Noite dessas me percebi triste como um passarinho de asa quebrada. Corri até o espelho mais próximo e vi que a situação era precária: nem um brilhinho. E se por fora a situação estava triste, imagine você, que por dentro era um nó triplo de cima a baixo. Pintei os olhos de noite estrelada, passei nos lábios um rosa fim de tarde, resolvi sair.

Fui até a esquina mais laranjada da cidade e encostei-me no balcão. Ele estava ali, me fitando com aquele olhar de âmbar e de mistério. Nessas horas, quando a gente percebe, baixa o olho, fica rósea sem cerimônia. Internamente, contei até três devagarzinho e olhei de volta. Não bastou mais nada para que ele estivesse na minha boca, assim, de graça, em silêncio.

E naquele dia gelado em que nuvenzinhas de fumaça dançam junto das palavras, aqueles braços fortes e quentes abraçaram e esquentaram até a última polegada de pele do meu corpo. Aqueles nós emaranhados na boca do estômago, dissolvidos um a um. Se houvesse a melhor metáfora para descrever a experiência com meu amante, seria a de mergulhar de cabeça na calma piscina de seus olhos cor de mel.

Cada beijo quente e adocicado deixa lá no peito uma fitinha amarrada com sete letrinhas cravejadas: S A U D A D E.

Conhaque! És um belo companheiro de viagem. És silencioso como um vigário em caminho, mas no silêncio que inspiras, como nas noites de luar, ergue-se às vezes um canto misterioso que enleva! Conhaque!
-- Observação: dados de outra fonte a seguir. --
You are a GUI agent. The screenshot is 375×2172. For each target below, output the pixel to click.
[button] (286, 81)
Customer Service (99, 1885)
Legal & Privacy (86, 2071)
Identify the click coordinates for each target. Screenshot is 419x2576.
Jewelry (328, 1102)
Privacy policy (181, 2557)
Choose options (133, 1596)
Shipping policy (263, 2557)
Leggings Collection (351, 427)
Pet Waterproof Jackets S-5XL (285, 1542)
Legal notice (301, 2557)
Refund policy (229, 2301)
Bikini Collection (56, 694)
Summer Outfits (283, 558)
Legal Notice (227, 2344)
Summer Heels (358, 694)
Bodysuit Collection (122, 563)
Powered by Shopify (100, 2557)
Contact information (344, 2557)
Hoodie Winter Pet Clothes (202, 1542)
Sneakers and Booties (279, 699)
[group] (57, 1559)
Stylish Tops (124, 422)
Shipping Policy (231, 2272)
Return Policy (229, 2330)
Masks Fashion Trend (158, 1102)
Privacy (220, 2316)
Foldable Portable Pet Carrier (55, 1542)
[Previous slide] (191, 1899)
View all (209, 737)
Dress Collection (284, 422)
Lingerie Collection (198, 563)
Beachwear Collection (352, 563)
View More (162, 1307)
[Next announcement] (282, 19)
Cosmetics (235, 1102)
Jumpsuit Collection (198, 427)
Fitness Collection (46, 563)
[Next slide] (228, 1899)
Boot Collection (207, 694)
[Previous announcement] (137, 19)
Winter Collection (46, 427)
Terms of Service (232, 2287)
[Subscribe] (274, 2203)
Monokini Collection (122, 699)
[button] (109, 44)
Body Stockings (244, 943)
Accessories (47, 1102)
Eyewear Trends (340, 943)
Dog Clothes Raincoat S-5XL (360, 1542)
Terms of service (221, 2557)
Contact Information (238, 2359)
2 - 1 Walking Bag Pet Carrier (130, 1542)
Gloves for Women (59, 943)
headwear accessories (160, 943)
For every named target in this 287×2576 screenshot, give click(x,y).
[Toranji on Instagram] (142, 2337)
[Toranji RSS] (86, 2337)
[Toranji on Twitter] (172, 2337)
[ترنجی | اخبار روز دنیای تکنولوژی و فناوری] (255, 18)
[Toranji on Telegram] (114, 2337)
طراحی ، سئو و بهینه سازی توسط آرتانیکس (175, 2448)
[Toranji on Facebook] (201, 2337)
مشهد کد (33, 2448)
Não te ama quem não te entende! não te amam essas bocas feminis acostumadas ao mel enjoado da vida, que não anseiam prazeres desconhecidos, sensações mais fortes! (Álvares de Azevedo – Macário)

By the sea

Em dias assim, eu quero subir na bicicleta e pedalar pela beira do mar, sem rumo. Quero sentir o vento secar as lágrimas do meu rosto. Eu quero sentir a brisa morna do mar arrebatar cada pensamento.
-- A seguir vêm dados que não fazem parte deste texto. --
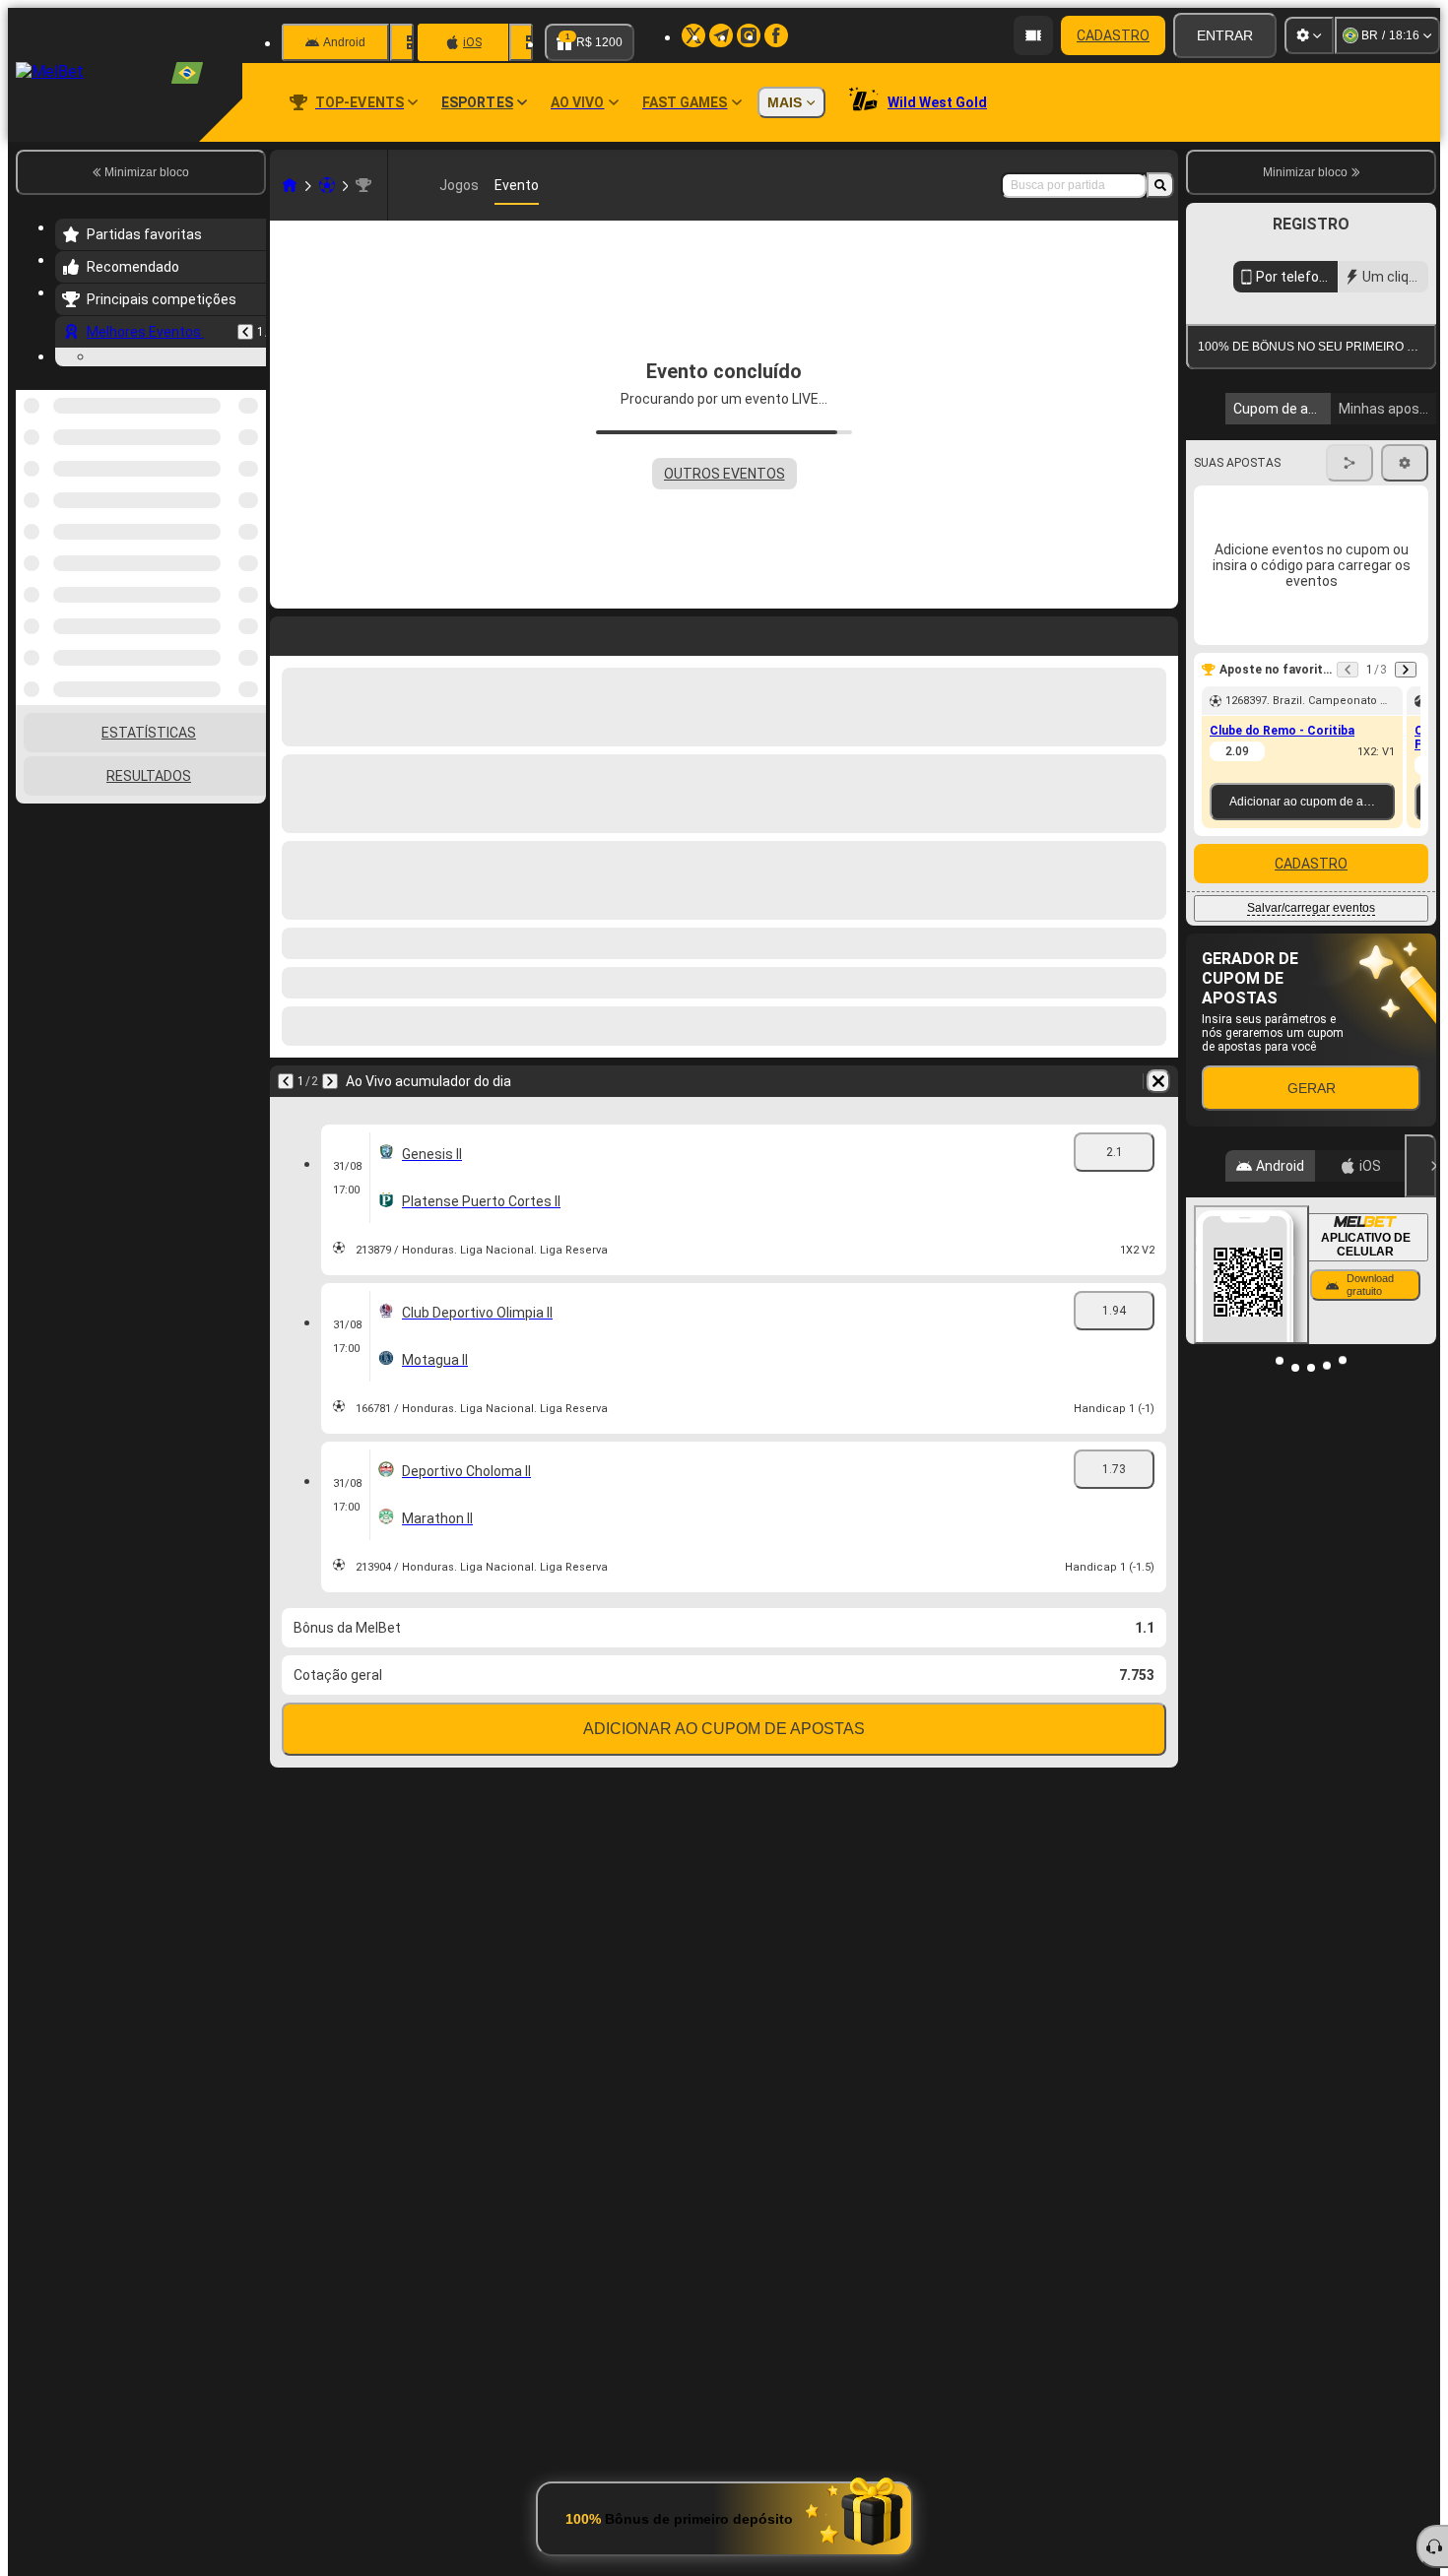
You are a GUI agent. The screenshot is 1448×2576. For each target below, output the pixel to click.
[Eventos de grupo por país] (249, 612)
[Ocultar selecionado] (224, 612)
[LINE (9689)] (289, 185)
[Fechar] (1420, 1165)
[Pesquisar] (1160, 185)
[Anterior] (245, 332)
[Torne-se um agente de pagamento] (1033, 35)
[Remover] (1158, 1081)
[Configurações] (1309, 35)
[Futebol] (327, 185)
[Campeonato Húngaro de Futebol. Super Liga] (363, 185)
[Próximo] (330, 1081)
Eu quero fechar os olhos e ouvir apenas o som das ondas beijando a areia e o bater das asas das aves. E a cada pedalada, cada sopro de ar batendo em meus cabelos, ouço o murmurar de uma palavra que se repete incessantemente. Eu tento decifrá-la. Em vão.
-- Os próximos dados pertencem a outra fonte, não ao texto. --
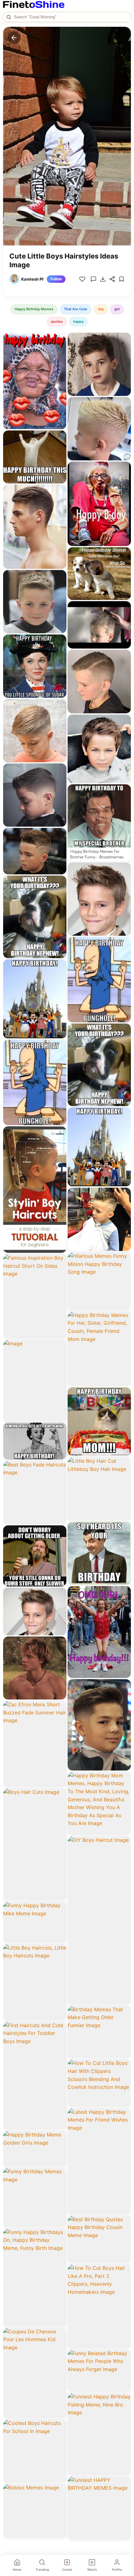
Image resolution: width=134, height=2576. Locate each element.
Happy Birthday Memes (34, 309)
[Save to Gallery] (59, 350)
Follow (56, 279)
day (101, 309)
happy (78, 321)
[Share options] (59, 339)
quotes (57, 321)
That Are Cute (75, 309)
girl (117, 309)
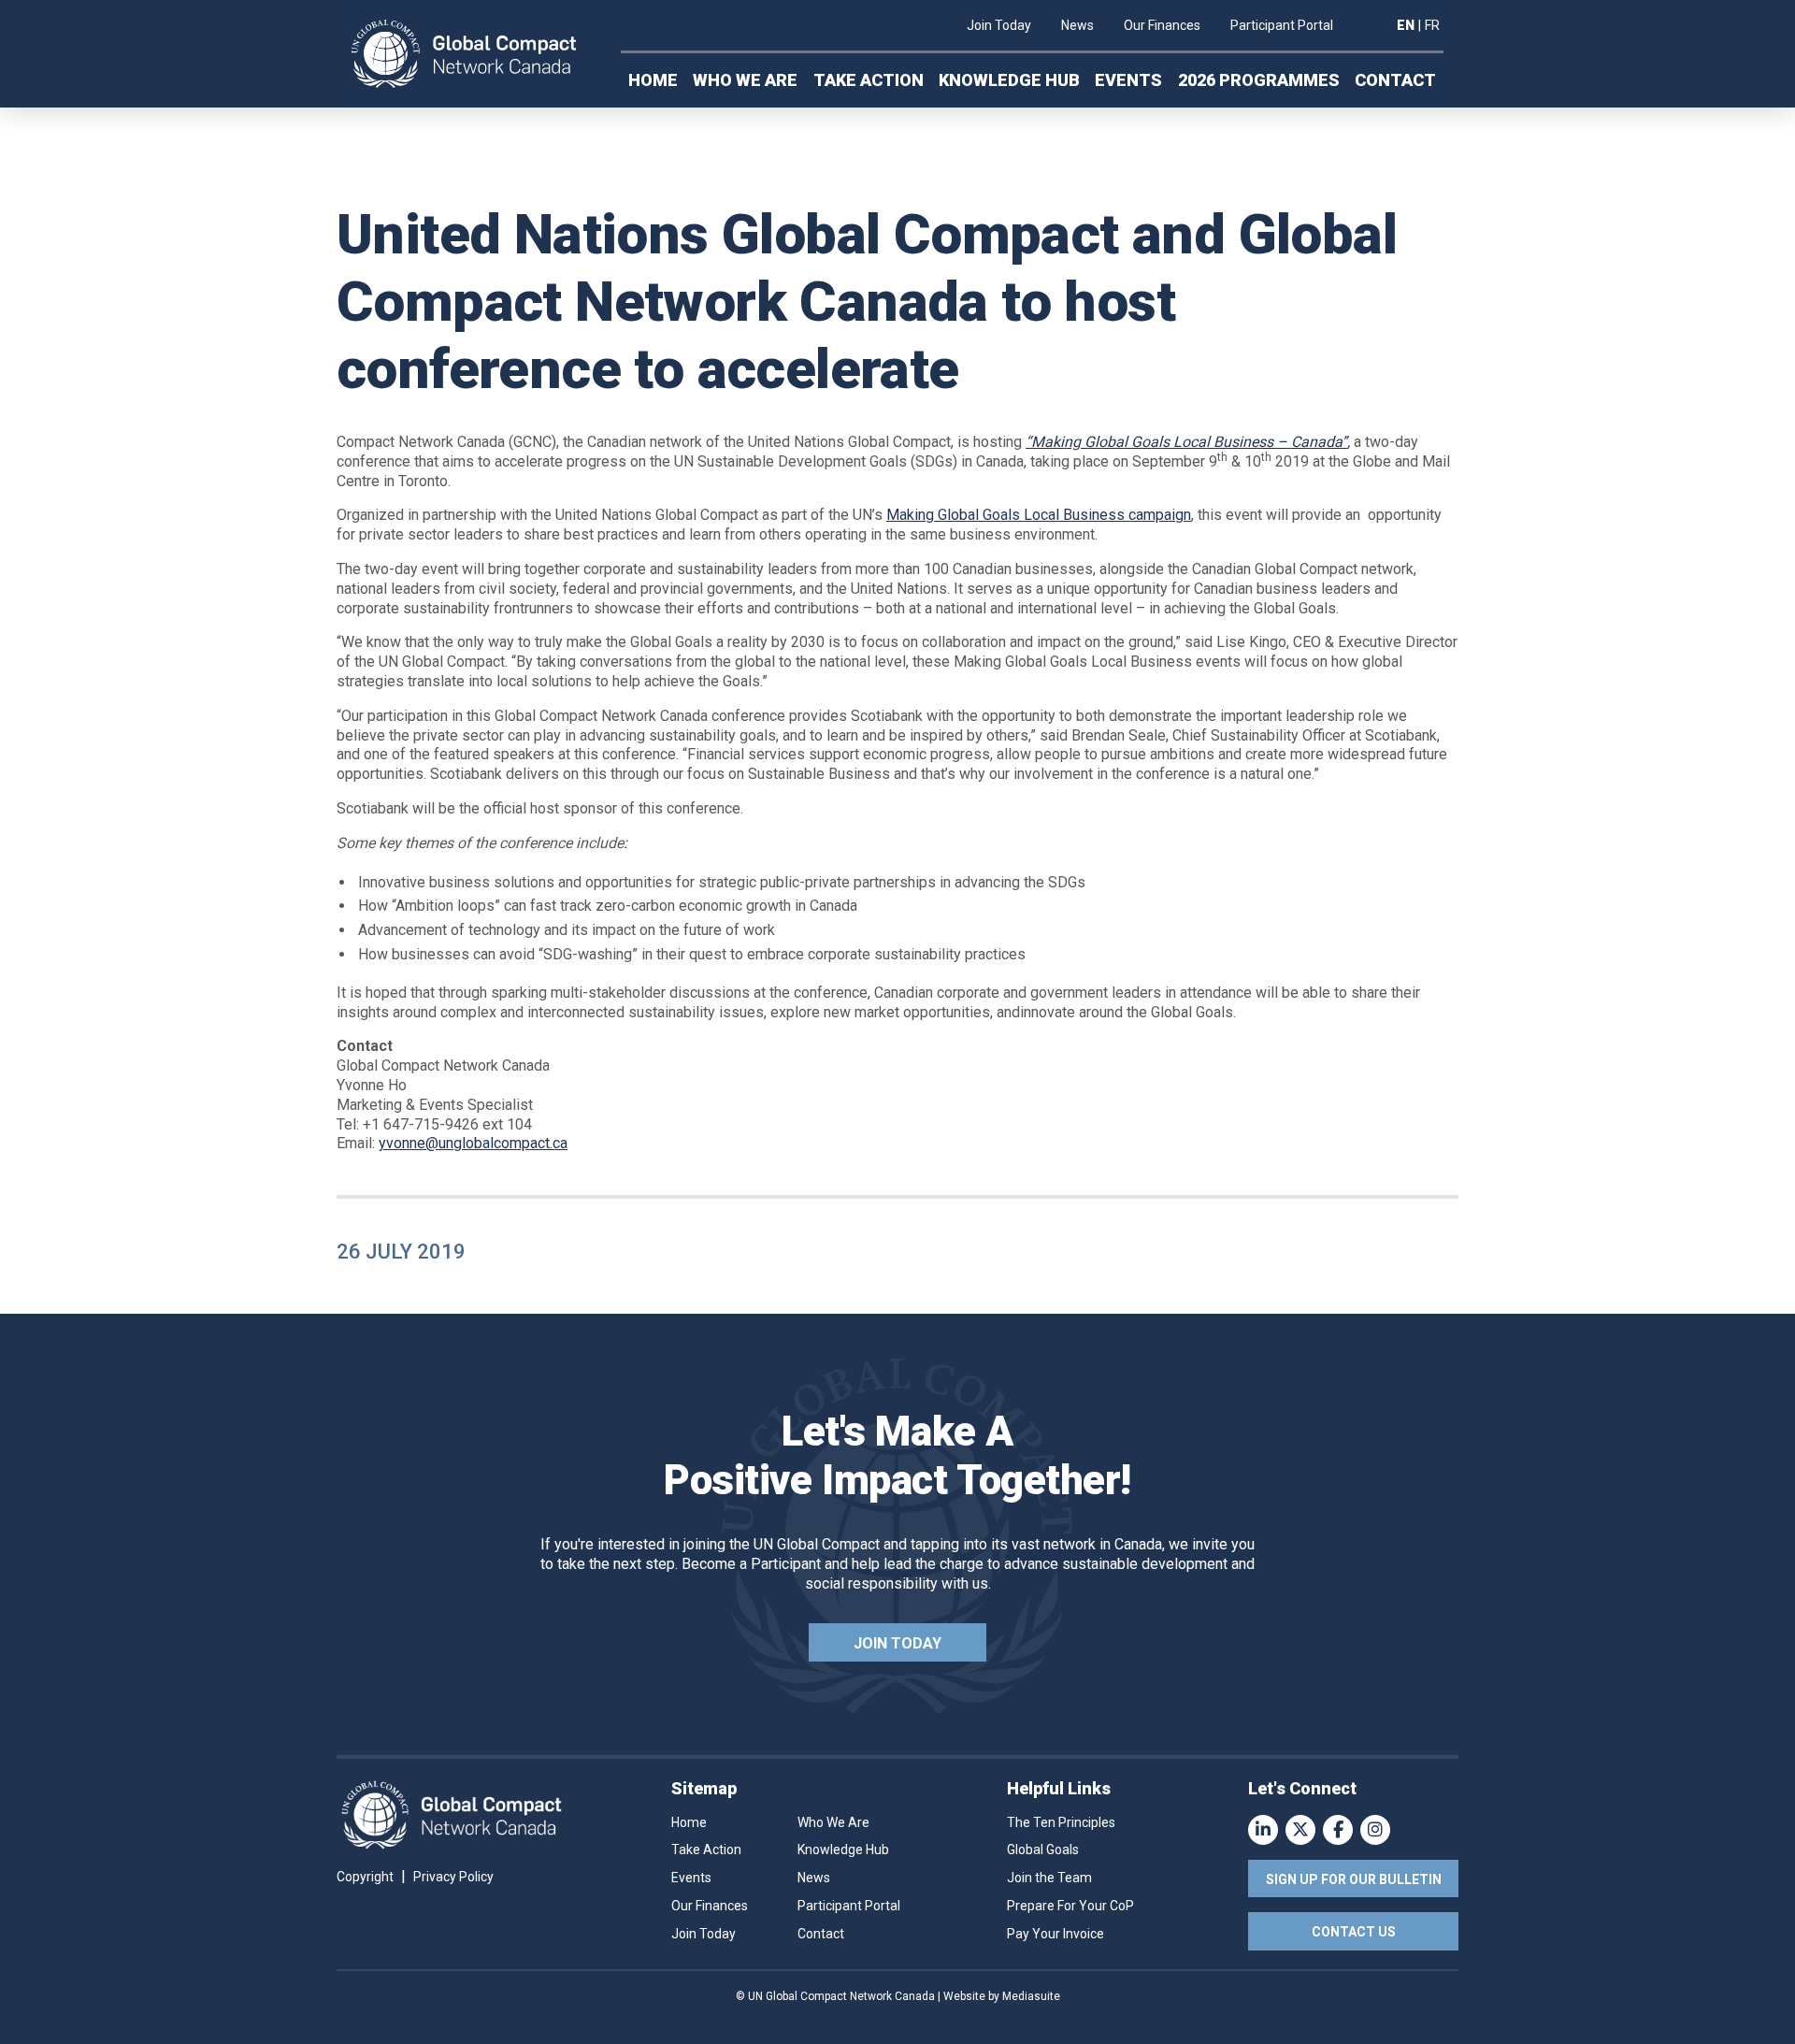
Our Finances (1162, 25)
Eu passo por construções abandonadas na beira-mar. Por casas de veraneio fechadas e vazias. Cruzo cães que se divertem na areia, correndo e pulando, felizes. Atravesso o reino inabitado de castelos de areia parcialmente derrubados pela água.

E não são poucos os corações desenhados na areia por algum casal apaixonado pelos quais eu passo. Cedo ou tarde, um a um, todos serão displicentemente apagados pelas ondas. Para que no dia seguinte, novos casais escrevam suas siglas sobre esta folha de papel instável.

Eu também vejo que o mar apaga as minhas pegadas e as marcas deixadas pelos pneus da bicicleta. Eu não sou diferente para que a minha marca não seja esquecida.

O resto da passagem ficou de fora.